TRECHO SELECIONADO
====================
Nova técnica do Instituto de Pesca aumenta sustentabilidade do mexilhão

Praia da Cocanha em Caraguatatuba lidera produção do marisco no Estado; cultivo amplia renda e fixação da comunidade caiçara

Técnica desenvolvida pelo Instituto de Pesca aumentou a produtividade e a sustentabilidade do cultivo de mexilhão em Caraguatatuba, no litoral norte paulista. Iniciada como pesquisa em maio de 2007, a técnica usa coletores artificiais para retirar do mar as sementes do molusco em suspensão na água.

Sem custos para o produtor, a nova metodologia substituiu na Praia da Cocanha a prática predatória de retirar o marisco de locais como costões e pedras. As vantagens incluem favorecer a recuperação dos estoques do animal na natureza, ampliar a sustentabilidade da atividade econômica e reduzir custos da criação.
====================
MATERIAL FORNECIDO

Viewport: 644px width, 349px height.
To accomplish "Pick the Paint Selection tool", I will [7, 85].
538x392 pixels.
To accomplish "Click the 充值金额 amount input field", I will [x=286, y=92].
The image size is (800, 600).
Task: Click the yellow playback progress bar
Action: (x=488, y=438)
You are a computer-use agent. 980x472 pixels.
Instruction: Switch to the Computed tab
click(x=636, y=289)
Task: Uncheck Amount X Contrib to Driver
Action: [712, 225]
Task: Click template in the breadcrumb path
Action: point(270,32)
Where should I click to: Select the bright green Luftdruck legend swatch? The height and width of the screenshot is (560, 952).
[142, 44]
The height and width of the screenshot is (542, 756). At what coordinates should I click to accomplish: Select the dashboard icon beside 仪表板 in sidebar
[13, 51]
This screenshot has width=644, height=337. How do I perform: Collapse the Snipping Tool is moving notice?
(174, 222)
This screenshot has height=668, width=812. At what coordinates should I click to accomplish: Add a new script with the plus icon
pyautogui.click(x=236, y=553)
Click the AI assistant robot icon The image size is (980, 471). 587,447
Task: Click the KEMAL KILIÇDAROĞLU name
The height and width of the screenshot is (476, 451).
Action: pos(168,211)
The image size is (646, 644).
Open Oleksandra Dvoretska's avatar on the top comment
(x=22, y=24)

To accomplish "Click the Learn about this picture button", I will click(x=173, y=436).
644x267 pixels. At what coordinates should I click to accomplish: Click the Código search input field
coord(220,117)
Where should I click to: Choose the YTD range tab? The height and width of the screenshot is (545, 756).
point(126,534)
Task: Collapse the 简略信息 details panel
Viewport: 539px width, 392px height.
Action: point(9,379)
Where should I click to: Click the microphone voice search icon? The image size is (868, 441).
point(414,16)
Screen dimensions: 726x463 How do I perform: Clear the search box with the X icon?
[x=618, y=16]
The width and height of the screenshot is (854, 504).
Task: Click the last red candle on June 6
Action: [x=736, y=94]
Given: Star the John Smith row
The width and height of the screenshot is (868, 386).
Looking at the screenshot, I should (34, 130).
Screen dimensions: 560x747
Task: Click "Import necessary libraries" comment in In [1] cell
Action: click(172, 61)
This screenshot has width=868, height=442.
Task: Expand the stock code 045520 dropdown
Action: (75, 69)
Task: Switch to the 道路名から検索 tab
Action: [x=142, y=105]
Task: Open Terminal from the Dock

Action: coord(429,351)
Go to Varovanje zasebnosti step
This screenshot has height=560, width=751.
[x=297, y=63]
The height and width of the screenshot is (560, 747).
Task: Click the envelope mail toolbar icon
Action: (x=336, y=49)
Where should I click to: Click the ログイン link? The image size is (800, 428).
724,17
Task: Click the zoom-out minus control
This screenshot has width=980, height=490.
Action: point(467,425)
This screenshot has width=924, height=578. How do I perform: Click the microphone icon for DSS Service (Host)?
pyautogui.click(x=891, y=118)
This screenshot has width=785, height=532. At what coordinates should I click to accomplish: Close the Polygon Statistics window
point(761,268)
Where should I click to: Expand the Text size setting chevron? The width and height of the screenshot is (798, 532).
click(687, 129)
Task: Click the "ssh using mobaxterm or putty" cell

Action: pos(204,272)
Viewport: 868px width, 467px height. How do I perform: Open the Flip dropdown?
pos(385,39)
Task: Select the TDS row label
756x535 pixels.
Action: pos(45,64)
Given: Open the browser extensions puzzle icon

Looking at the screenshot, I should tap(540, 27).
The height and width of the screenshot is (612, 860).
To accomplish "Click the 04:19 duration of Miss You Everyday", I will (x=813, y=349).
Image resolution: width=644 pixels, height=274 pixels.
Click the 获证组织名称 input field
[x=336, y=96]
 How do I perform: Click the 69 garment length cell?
====================
REQUISITOS DO EXERCÍCIO
Segundo o trecho sobre o cultivo de mexilhão, em que mês e ano a técnica do Instituto de Pesca começou como pesquisa? Responda apenas com base no trecho selecionado.

SOLUÇÃO PROPOSTA
Em maio de 2007.